• _TESTO DI PARTENZA_

◆ ◆ ◆

Per quanto riguarda la produzione filosofica, il testo di riferimento è rappresentato da McCord Adams 1989, un lavoro monumentale in due volumi che analizza la metafisica, la logica, l'epistemologia, la fisica e la teologia del Venerabilis Inceptor in maniera estremamente approfondita, discutendo criticamente le tesi sostenute da Ockham e dai suoi contemporanei. In alternativa, una presentazione completa e aggiornata della filosofia ockhamiana si può trovare in Spade (a cura di) 1999. Sul contesto religioso e, in particolare, sulla "disputa della povertà" vedi Lambert 1961, Damiata1978, vol. 1 e Lambertini 2000.

  • Nominalismo: l'ontologia ockhamiana è un'ontologia di individui. In essa agli universali è attribuito lo status di mere voces, ricavate per astrazione a partire dalla somiglianza tra individui. Ciò comporta però l'esistenza concreta delle diverse proprietà individuali (la bianchezza di Aristotele e quella di Platone, non essendo la medesima qualità, esistono separatamente). Ockham, inoltre, riduce le dieci categorie aristoteliche a due: sostanza e qualità.
  • Parole e cose: secondo Ockham le parole significano direttamente le cose. Parallelamente, anche i concetti, tradizionalmente visti come enti intermedi tra le voces le cose, significano autonomamente le cose nell'ambito del discorso mentale. A differenza delle parole, però, i concetti sono i medesimi per tutti gli esseri umani e configurano i termini del linguaggio mentale.
  • Conoscenza intuitiva e conoscenza astrattiva: Ockham, sulla scia di Duns Scoto, distingue tra conoscenza intuitiva, che è la conoscenza che abbiamo degli oggetti che ci sono presenti, e conoscenza astrattiva, che invece è indipendente dall'esistenza e dalla presenza del suo oggetto. Inoltre, l'epistemologia ockhamiana si caratterizza anche per il netto rifiuto di postulare, nella conoscenza intuitiva, enti intermedi - le species - fra il soggetto conoscente e l'oggetto conosciuto. Questa risoluzione segna la rottura con la tradizione del tomismo.
  • L'onnipotenza di Dio: Dio, la cui esistenza non è per Ockham dimostrabile, può fare tutto ciò che non implica contraddizione. In particolare, Dio non è vincolato a creare il mondo in accordo a un modello ideale prestabilito, come non è vincolato a scegliere certi comandamenti morali piuttosto che altri. Ockham, inoltre, distingue fra la potentia absoluta di Dio, cioè ciò che Dio può fare in astratto, dalla potentia ordinata, cioè ciò che Dio può fare nel quadro dei limiti e delle leggi naturali che si è volontariamente imposto.
  • Libertà, volontà e morale: la libertà è definita da Ockham come facoltà di agire in modo indifferente e contingente, così da poter causare o non causare il medesimo effetto. La libertà, pertanto viene identificata con il libero esercizio della volontà. La volontà non tende naturalmente al bene ma è necessaria per integrare un atto morale, dal momento che l'atto esterno non è, di per sé, né buono né cattivo.

◆ ◆ ◆

• _RIGHE DI DATI_
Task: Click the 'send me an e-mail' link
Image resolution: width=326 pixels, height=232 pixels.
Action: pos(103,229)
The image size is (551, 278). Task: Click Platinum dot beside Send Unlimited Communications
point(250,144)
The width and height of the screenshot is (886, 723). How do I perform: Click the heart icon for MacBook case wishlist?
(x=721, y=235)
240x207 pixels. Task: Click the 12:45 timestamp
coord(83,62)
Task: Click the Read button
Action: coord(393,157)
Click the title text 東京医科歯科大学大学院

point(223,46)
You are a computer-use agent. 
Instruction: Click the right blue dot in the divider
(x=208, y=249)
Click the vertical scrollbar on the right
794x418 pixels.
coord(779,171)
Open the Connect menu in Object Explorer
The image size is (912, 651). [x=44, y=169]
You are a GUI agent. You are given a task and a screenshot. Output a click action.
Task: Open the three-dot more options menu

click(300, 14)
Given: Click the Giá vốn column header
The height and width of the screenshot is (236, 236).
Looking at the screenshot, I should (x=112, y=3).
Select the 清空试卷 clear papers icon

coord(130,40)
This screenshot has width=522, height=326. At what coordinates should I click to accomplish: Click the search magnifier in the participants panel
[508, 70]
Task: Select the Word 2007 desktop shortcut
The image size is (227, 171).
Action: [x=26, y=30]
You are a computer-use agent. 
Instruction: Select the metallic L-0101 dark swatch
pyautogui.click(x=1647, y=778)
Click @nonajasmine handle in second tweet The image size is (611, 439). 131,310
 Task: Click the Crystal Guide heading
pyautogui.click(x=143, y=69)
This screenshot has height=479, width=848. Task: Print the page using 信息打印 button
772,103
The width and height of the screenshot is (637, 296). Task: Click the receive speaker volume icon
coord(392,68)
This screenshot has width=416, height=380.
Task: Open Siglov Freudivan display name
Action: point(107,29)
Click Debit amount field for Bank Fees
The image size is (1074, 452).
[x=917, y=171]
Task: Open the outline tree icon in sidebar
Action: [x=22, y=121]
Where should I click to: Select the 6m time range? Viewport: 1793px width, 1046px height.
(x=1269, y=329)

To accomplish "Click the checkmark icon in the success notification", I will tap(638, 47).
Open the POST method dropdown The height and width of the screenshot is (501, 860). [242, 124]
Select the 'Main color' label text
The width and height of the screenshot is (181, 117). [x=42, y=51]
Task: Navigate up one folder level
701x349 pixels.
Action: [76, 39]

◆ ◆ ◆

• _ESERCIZI_
1/ Nel testo su Ockham, a quali due categorie Ockham riduce le dieci categorie aristoteliche?
2/ Elenca i titoli di tutti i punti dell'elenco puntato presenti nel testo su Ockham.
3/ Ricopia per favore il passo del testo su Ockham da "Per quanto riguarda" fino a "e Lambertini 2000." incluso.

• _LE RISPOSTE_
1/ Sostanza e qualità.

2/
- Nominalismo
- Parole e cose
- Conoscenza intuitiva e conoscenza astrattiva
- L'onnipotenza di Dio
- Libertà, volontà e morale

3/
Per quanto riguarda la produzione filosofica, il testo di riferimento è rappresentato da McCord Adams 1989, un lavoro monumentale in due volumi che analizza la metafisica, la logica, l'epistemologia, la fisica e la teologia del Venerabilis Inceptor in maniera estremamente approfondita, discutendo criticamente le tesi sostenute da Ockham e dai suoi contemporanei. In alternativa, una presentazione completa e aggiornata della filosofia ockhamiana si può trovare in Spade (a cura di) 1999. Sul contesto religioso e, in particolare, sulla "disputa della povertà" vedi Lambert 1961, Damiata1978, vol. 1 e Lambertini 2000.